А что тянуло в другую сторону, я даже и сказать не мог бы. Оно было тонким, хрупким и расплывчатым. Что-то вроде едва слышного «пи-бип», доносящегося из далекого космоса. Какое-то светлое умиленное облегчение: «Да нет… мы же не такие люди…» И оно перетянуло.
Сильное было побеждено слабым, ясное – неопределенным.
А много позднее, когда мечты о служебной карьере уже окончательно были мною оставлены, у меня неожиданно произошла радостная встреча с бабушкой Олей, изменившая все мои представления о силе и слабости. Наверное, это была предпоследняя наша встреча.

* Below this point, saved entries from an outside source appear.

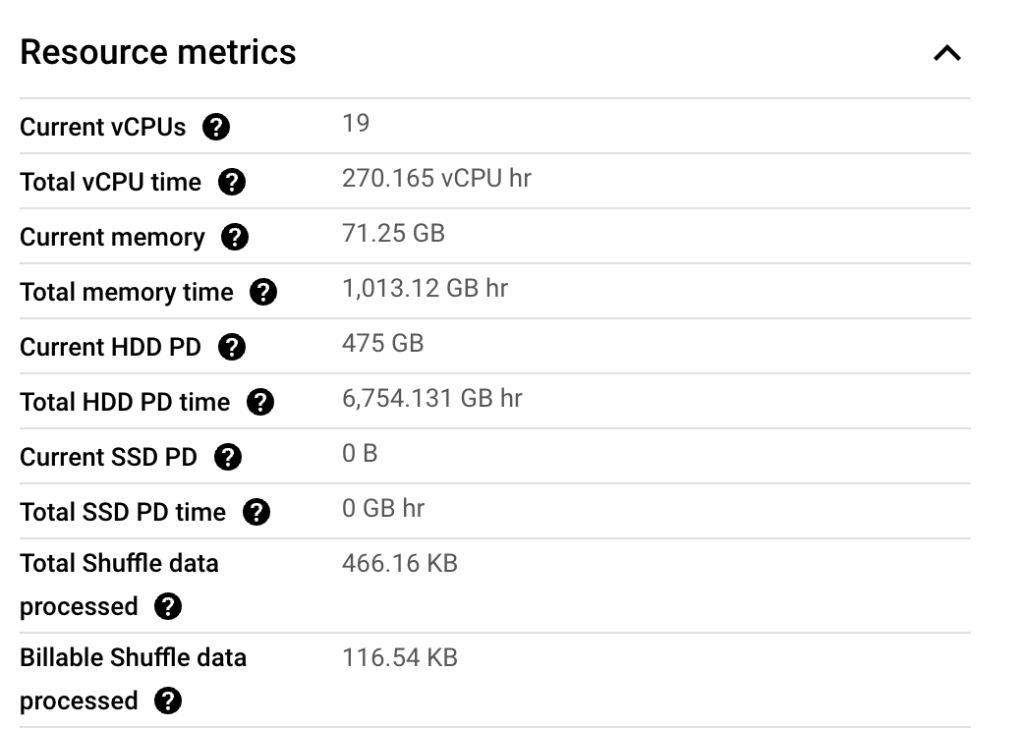1024x729 pixels.
Task: Collapse the Resource metrics section
Action: pos(947,55)
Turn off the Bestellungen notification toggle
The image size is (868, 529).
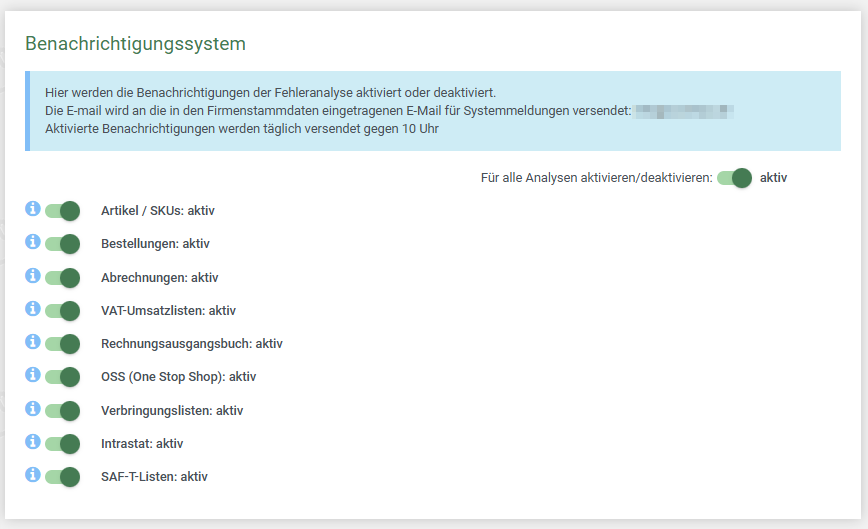pos(62,244)
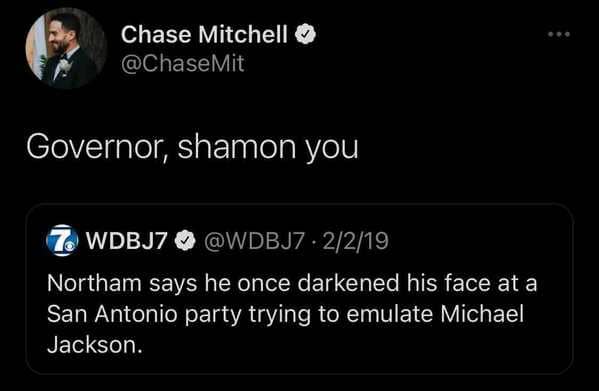Viewport: 599px width, 391px height.
Task: Click the word "shamon" in main tweet
Action: 237,147
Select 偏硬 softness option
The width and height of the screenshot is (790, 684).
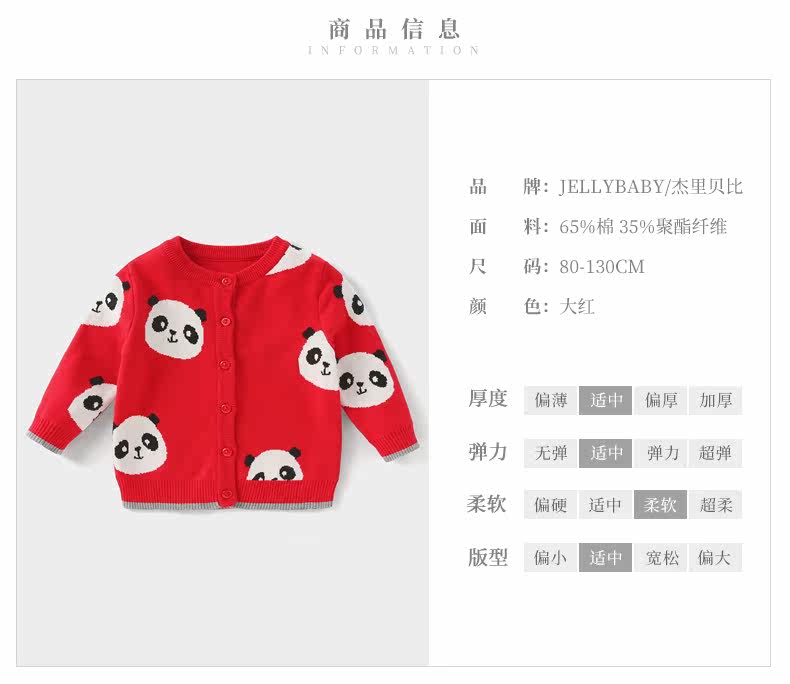click(x=550, y=504)
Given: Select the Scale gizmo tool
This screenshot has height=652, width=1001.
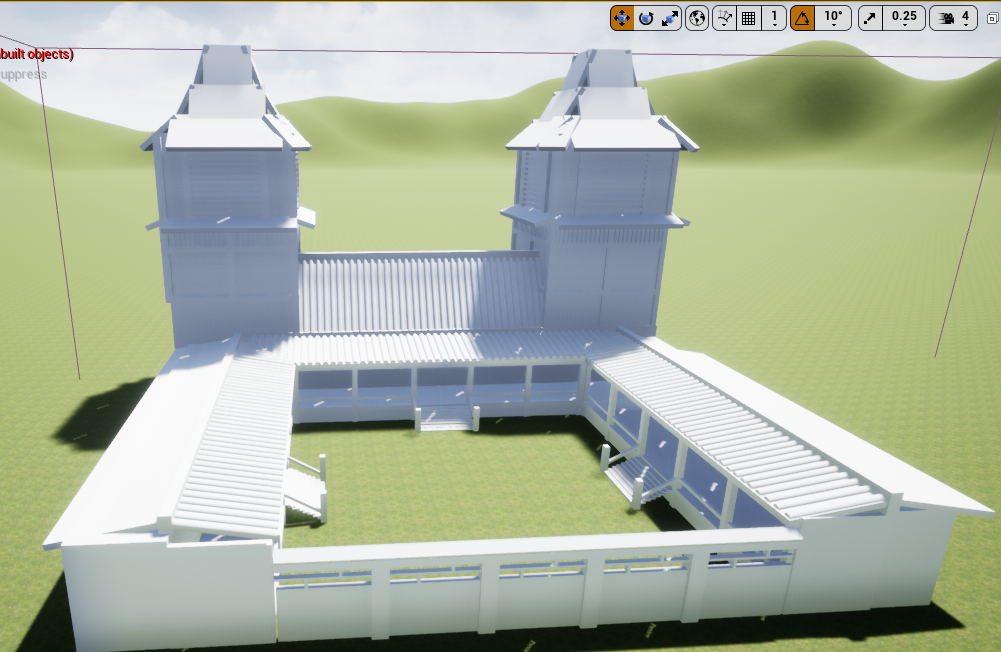Looking at the screenshot, I should (670, 18).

Со дня ее смерти прошло около года. Как-то в ранний час, еще до начала литургии, я зашел в Пименовскую церковь, что близ метро «Новослободская». Надо сказать, я очень люблю эти строгие минуты, когда почти пустой храм освещен лишь пламенем немногих свечей и тусклым предутренним светом, проникающим сквозь высокие узкие окна. Конечно, в церкви благостно и в праздники, когда яблоку негде упасть и ты чувствуешь себя частицей огромного народного тела, не подавляющего твою индивидуальность, как подавляет ее толпа на «массовых гуляниях» в парке культуры, а, наоборот, поднимающего ее до уровня соборной мудрости, – но иногда непременно надо пользоваться и возможностью побыть в храме наедине с Богом и святыми угодниками. Тут можно подойти к любой иконе, самому поставить свечку, подумать о себе, о России, о ее великом прошлом, о ее уповании на будущее; можно войти в предалтарное пространство, над которым нависает купол со Вседержителем, и с особой силой ощутить величие Творца.
Я как раз и стоял пред алтарем. Иконостас в той церкви – редкостная красота, резанный из каррарского мрамора по рисункам знаменитого архитектора Шехтеля. И, глядя на эту красоту, на удивительную кружевную резьбу по белому камню, я вдруг понял: да это же Он создал!
Он, Христос, Сын Божий.
И храм этот Он создал, а не зодчий. Зачем зодчему нужен был бы этот храм, если бы Его не было? И народ российский Он создал из диких языческих племен.